La evolución de Dino no pudo ser más maravillosa. Un padre que desde su convalecencia podía ponerle palabras a lo que sentía su hijo. Y un niño que apenas escuchaba lo que él sentía, quedaba curado en el acto. Al sentirse identificado con lo que se decía, él también se descongelaba.

Su madre pudo, por primera vez, comprender que una cosa era empatizar con su hijo, y otra muy distinta era pretender que él se hiciera cargo emocional de ella. Demasiadas veces estaba sumida en sus preocupaciones y angustias, y pensaba que mostrarse vulnerable era sano. Sin embargo, la verdad era otra.

Se trataba de su incapacidad de contenerse a sí misma, y su necesidad de que la cuidaran. Eso no era conectar, y mucho menos con un niño. Eran los padres los que debían hacerse cargo de sus hijos y no a la inversa, por más que con frecuencia sucediera lo contrario.

El camino que tendría Dino por delante era largo. Se trataba de unificar lo que estaba escindido. Se había pasado sus doce años relacionándose desde el personaje y no desde lo que él era. No lo había hecho por estúpido sino más bien por sensible. Había percibido correctamente al darse cuenta que sus características no eran valoradas, y que lo que se consideraba valioso era otra cosa.
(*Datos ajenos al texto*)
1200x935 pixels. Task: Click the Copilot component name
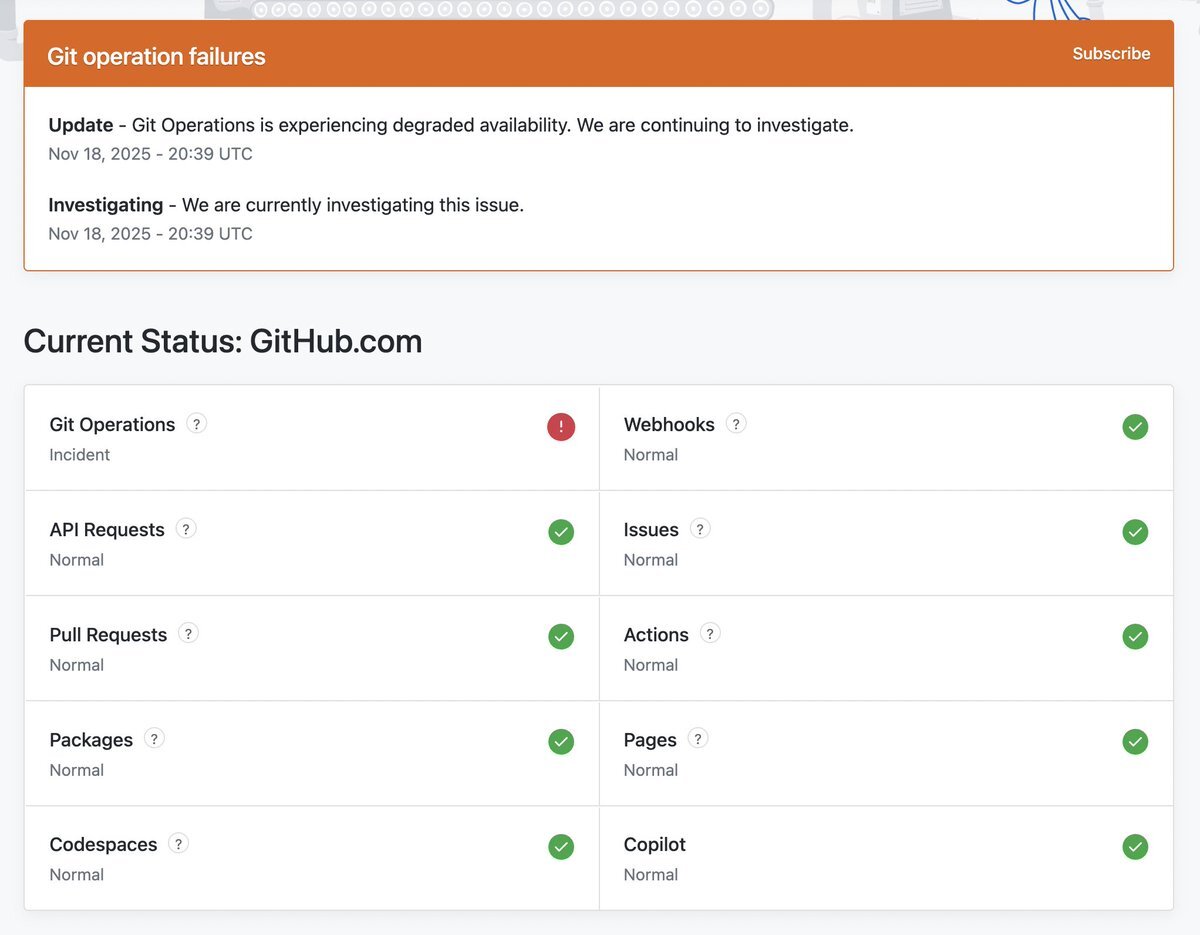(x=654, y=845)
En sus esfuerzos por ser querido, había tratado de convertirse en alguien que satisficiera a sus padres.

Pero los halcones no se convertían en palomas. Y no era que tuvieran picos, alas o uñas deformes. Eran las que eran.

Cuando los padres de Dino pudieron entrar en su mundo, ver qué temas le interesaban, con qué cosas vibraba, él empezó a sanar. Toda esa violencia que tenía se convirtió en valiosa energía al servicio de sus pasiones.
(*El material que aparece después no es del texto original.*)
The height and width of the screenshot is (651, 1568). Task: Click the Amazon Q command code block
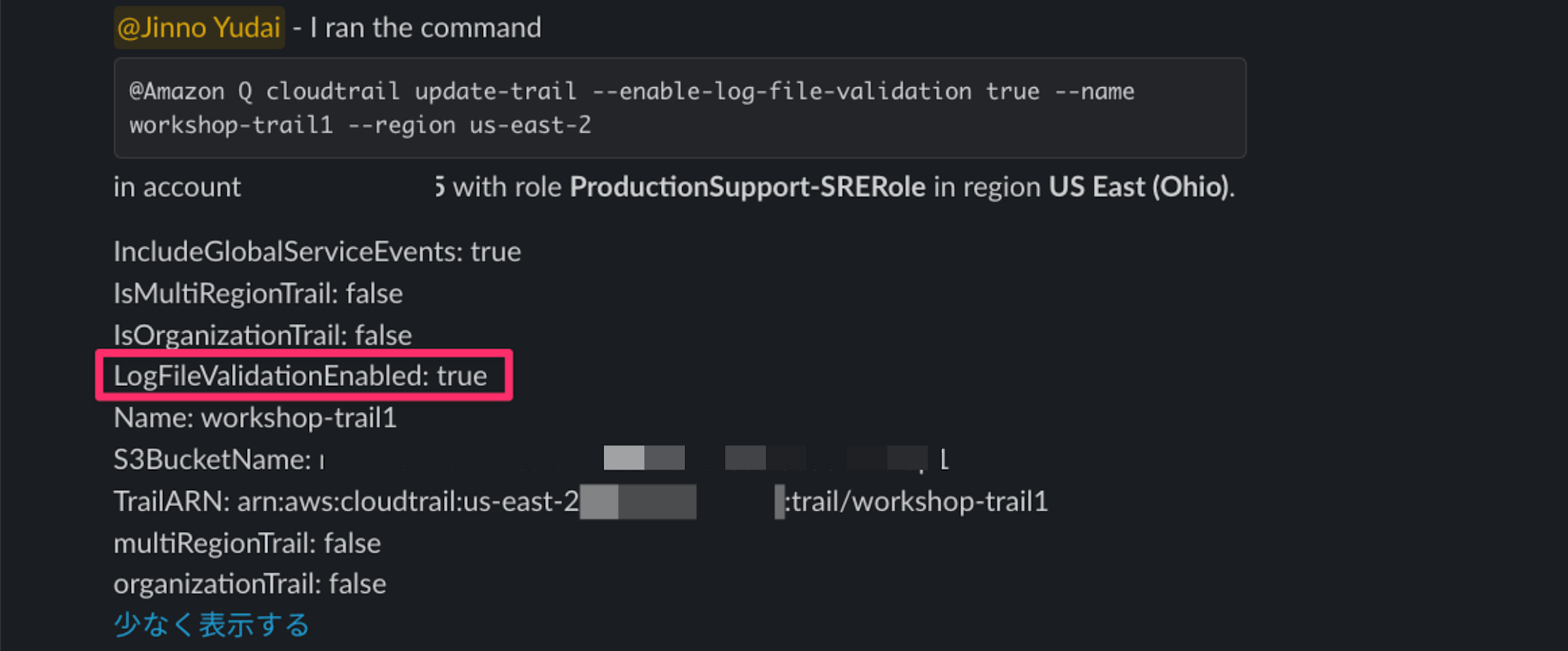680,108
No necesitó enfermarse más para que le prestaran atención. Y su actitud abúlica desapareció en la medida que pudo integrar su corazón con su mente. Su falta de entusiasmo sólo existía cuando su cuerpo debía ejecutar lo que mandaba su cabeza pero su alma no sentía.

Algunos años más tarde y después de haber podido recibirlo tal cual era, mirarlo, interesarse por sus pasiones, ponerle palabras a todo aquello que Dino sentía pero no podía expresar, abrazarlo mucho, su padre murió. A tiempo para que aquél chico escindido se convirtiera en una sola persona.

Artículo de Juan Tonelli: El largo camino de la integración.